WHAT NEEDS TO BE DONE ▸ Pull out every line of the items below that contains the word "Switch", and copy each of those lines in full.

ROWS ▸
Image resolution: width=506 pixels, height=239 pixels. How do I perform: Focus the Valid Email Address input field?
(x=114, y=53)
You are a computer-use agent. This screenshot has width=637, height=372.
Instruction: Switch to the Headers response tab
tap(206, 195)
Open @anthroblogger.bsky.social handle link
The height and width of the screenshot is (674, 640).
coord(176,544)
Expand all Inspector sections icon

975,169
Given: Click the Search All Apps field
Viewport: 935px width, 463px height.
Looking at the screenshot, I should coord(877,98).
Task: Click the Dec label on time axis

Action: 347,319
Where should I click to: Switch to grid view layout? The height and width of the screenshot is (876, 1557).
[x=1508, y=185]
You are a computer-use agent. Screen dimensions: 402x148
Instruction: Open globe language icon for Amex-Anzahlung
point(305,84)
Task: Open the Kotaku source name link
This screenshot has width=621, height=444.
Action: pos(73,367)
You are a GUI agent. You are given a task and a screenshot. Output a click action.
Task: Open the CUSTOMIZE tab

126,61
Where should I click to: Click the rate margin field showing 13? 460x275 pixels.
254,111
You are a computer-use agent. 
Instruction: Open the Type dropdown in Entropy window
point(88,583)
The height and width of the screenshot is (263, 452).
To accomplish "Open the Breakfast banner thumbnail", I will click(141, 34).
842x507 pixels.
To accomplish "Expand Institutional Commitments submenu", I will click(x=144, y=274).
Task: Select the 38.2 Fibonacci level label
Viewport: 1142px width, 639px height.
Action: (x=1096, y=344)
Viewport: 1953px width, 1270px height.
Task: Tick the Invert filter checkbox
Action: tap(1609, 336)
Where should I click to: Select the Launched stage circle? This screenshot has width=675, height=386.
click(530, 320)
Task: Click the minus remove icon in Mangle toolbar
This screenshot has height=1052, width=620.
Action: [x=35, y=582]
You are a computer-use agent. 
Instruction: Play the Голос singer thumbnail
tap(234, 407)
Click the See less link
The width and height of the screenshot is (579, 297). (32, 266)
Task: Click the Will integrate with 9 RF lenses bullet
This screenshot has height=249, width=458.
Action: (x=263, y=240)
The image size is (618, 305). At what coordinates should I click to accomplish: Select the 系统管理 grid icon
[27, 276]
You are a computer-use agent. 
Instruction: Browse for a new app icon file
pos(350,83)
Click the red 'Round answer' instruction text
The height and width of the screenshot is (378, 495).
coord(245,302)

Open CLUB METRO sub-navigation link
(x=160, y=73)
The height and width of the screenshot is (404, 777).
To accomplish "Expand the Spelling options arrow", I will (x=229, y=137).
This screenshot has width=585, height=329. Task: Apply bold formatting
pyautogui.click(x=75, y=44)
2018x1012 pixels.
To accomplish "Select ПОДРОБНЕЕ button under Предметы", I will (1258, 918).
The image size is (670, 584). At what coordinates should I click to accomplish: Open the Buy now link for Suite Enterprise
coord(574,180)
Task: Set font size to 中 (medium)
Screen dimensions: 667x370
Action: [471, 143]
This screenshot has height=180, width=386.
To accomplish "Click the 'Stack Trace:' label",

ANSWER BELOW ▸
Instruction: Switch to the Headers response tab
Where should I click to: Switch to grid view layout? The height and width of the screenshot is (876, 1557).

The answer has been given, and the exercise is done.